### EXERCISE:
Restate word for word only the lines running from the one with "Click the Total page views legend entry" to the end of the data, both ends included. Omit any pictures.

### AVAILABLE DATA:
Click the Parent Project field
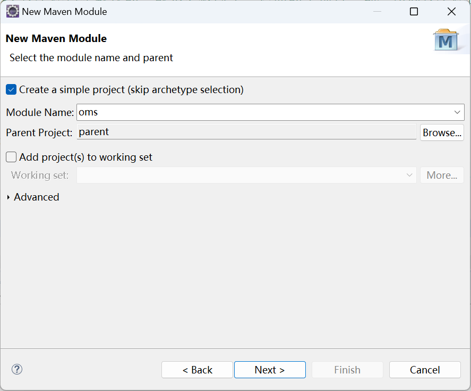471x391 pixels. [x=246, y=132]

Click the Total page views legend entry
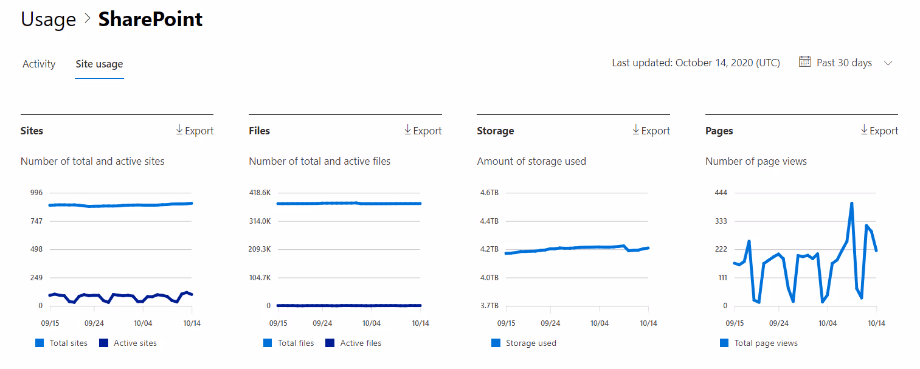[759, 343]
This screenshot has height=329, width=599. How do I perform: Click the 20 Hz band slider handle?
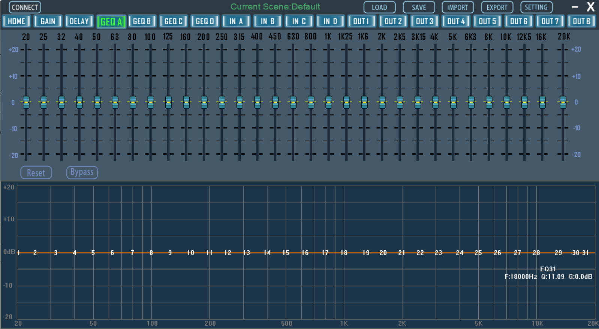point(26,102)
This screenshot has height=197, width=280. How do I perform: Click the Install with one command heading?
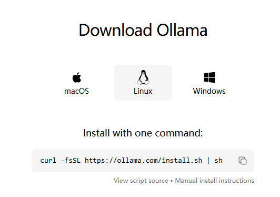pos(143,133)
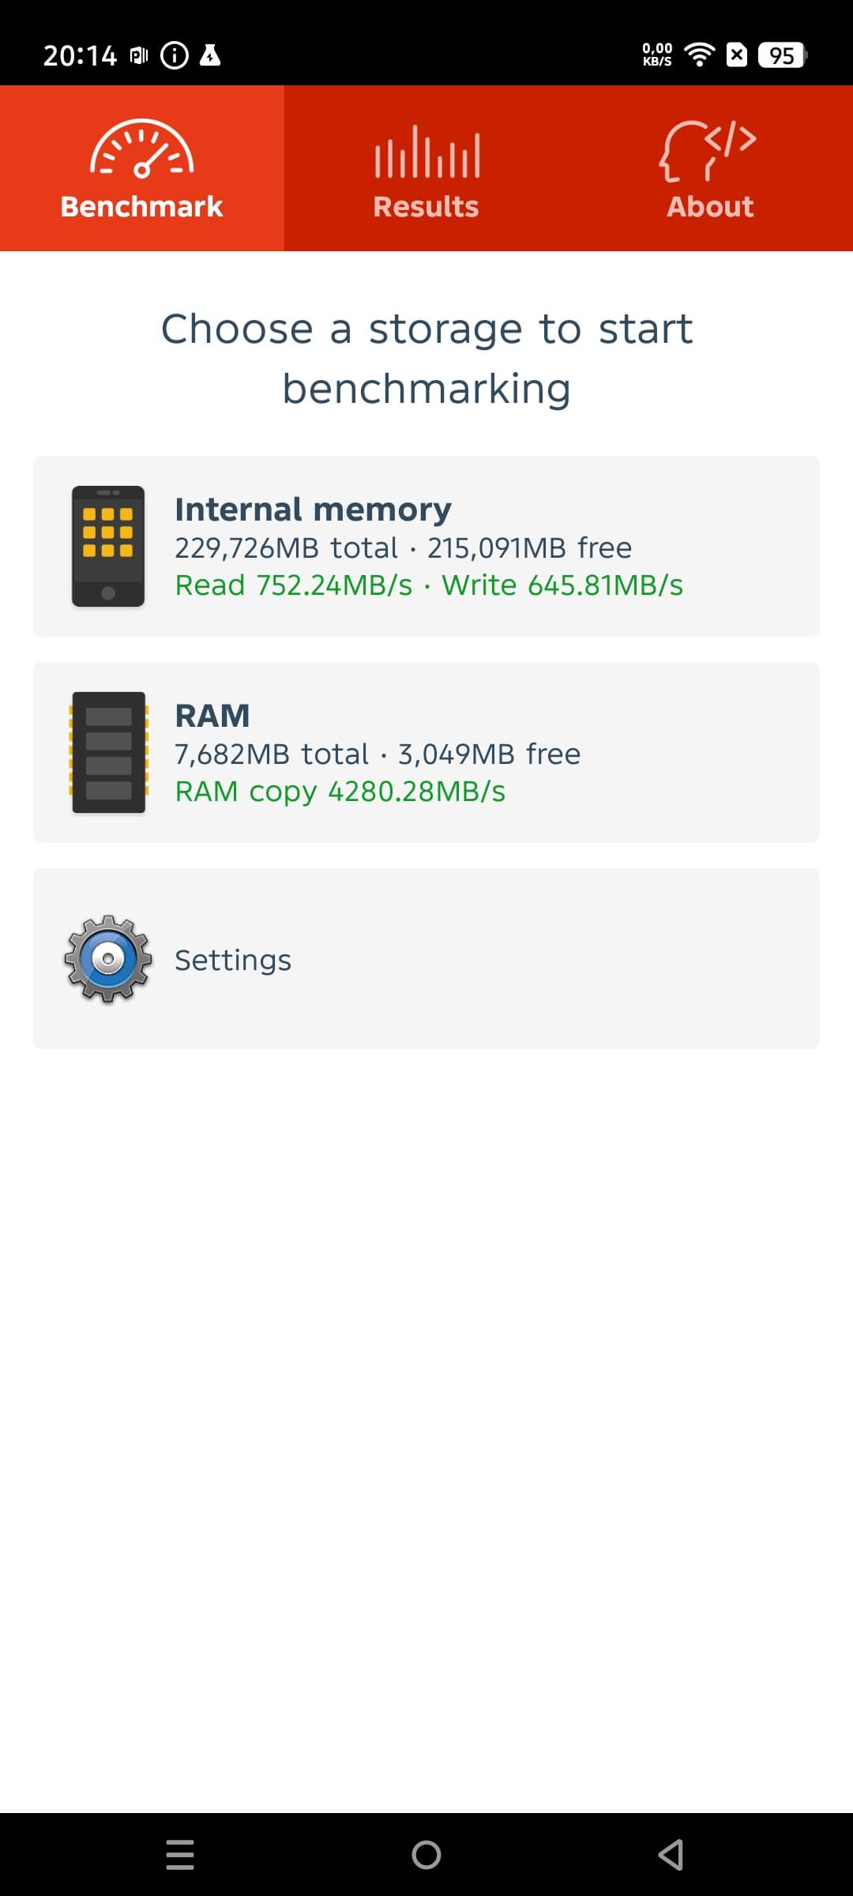Tap the Wi-Fi status icon
This screenshot has width=853, height=1896.
tap(699, 55)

### SOLUTION TO THE PROBLEM:
Click the Total page views legend entry
[759, 343]
This screenshot has height=329, width=599. How do I perform: Click the 20 Hz band slider handle?
point(26,102)
This screenshot has height=197, width=280. How do I perform: Click the Install with one command heading?
pos(143,133)
Tap the Wi-Fi status icon
This screenshot has width=853, height=1896.
tap(699, 55)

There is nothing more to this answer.